RECORD EXCERPTS:
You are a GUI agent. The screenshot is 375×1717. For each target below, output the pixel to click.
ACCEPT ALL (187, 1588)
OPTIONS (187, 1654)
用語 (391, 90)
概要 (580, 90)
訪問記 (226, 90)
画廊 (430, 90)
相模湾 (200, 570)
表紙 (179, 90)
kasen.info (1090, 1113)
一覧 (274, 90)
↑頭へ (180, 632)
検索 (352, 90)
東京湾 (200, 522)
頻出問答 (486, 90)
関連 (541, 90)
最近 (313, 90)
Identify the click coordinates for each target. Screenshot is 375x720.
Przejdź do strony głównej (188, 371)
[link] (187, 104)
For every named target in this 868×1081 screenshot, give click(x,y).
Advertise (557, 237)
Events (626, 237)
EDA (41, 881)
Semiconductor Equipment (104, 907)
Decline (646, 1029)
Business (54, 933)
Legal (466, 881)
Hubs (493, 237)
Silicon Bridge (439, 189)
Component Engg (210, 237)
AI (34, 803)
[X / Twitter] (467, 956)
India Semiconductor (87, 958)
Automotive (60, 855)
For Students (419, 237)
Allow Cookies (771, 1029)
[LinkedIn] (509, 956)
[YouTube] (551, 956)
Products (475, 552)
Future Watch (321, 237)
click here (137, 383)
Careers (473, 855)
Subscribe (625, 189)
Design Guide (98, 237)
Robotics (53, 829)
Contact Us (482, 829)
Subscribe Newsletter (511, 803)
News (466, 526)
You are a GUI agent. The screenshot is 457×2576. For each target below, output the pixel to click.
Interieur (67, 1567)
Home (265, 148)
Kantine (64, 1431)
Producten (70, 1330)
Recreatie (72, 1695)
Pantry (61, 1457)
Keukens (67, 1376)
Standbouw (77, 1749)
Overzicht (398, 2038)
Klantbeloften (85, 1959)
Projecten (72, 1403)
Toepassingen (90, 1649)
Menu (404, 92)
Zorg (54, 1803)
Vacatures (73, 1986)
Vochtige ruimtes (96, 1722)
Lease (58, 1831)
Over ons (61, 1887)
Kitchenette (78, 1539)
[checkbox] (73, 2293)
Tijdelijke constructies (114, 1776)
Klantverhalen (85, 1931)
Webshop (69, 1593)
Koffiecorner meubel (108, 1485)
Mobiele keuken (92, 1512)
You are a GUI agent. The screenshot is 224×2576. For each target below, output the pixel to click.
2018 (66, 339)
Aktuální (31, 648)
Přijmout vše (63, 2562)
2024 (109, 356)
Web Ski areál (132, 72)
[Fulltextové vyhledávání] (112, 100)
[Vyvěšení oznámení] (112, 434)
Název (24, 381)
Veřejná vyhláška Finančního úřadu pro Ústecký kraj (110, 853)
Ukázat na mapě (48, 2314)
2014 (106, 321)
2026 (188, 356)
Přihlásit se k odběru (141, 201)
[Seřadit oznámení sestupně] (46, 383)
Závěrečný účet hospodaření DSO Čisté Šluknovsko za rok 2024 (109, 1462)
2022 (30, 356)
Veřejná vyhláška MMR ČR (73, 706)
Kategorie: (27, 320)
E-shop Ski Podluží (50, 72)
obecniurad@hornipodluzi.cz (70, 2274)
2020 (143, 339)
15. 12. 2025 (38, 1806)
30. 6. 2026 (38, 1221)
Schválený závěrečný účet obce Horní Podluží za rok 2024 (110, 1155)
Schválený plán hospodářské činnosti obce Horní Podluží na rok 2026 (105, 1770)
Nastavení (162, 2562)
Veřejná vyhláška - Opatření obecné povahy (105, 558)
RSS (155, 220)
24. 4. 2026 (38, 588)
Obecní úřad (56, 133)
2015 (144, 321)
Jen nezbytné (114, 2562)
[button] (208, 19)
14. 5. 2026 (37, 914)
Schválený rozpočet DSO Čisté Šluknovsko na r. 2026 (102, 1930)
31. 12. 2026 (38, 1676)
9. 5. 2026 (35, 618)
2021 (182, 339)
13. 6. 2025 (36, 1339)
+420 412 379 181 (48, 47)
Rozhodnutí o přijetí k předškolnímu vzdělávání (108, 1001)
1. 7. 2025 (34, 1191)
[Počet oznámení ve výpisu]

GOAL:
Render the rows above, from the line containing "Ukázat na mapě (48, 2314)" through the last line, as a Markdown table with columns Index and Entry, skipping blank lines.

WRITTEN ANSWER:
| Index | Entry |
|---|---|
| 1 | Ukázat na mapě (48, 2314) |
| 2 | 2014 (106, 321) |
| 3 | 2026 (188, 356) |
| 4 | Přihlásit se k odběru (141, 201) |
| 5 | [Seřadit oznámení sestupně] (46, 383) |
| 6 | Závěrečný účet hospodaření DSO Čisté Šluknovsko za rok 2024 (109, 1462) |
| 7 | 2022 (30, 356) |
| 8 | Veřejná vyhláška MMR ČR (73, 706) |
| 9 | Kategorie: (27, 320) |
| 10 | E-shop Ski Podluží (50, 72) |
| 11 | obecniurad@hornipodluzi.cz (70, 2274) |
| 12 | 2020 (143, 339) |
| 13 | 15. 12. 2025 (38, 1806) |
| 14 | 30. 6. 2026 (38, 1221) |
| 15 | Schválený závěrečný účet obce Horní Podluží za rok 2024 (110, 1155) |
| 16 | Schválený plán hospodářské činnosti obce Horní Podluží na rok 2026 (105, 1770) |
| 17 | Nastavení (162, 2562) |
| 18 | Veřejná vyhláška - Opatření obecné povahy (105, 558) |
| 19 | RSS (155, 220) |
| 20 | 24. 4. 2026 (38, 588) |
| 21 | Obecní úřad (56, 133) |
| 22 | 2015 (144, 321) |
| 23 | Jen nezbytné (114, 2562) |
| 24 | [button] (208, 19) |
| 25 | 14. 5. 2026 (37, 914) |
| 26 | Schválený rozpočet DSO Čisté Šluknovsko na r. 2026 (102, 1930) |
| 27 | 31. 12. 2026 (38, 1676) |
| 28 | 9. 5. 2026 (35, 618) |
| 29 | 2021 (182, 339) |
| 30 | 13. 6. 2025 (36, 1339) |
| 31 | +420 412 379 181 (48, 47) |
| 32 | Rozhodnutí o přijetí k předškolnímu vzdělávání (108, 1001) |
| 33 | 1. 7. 2025 (34, 1191) |
| 34 | [Počet oznámení ve výpisu] |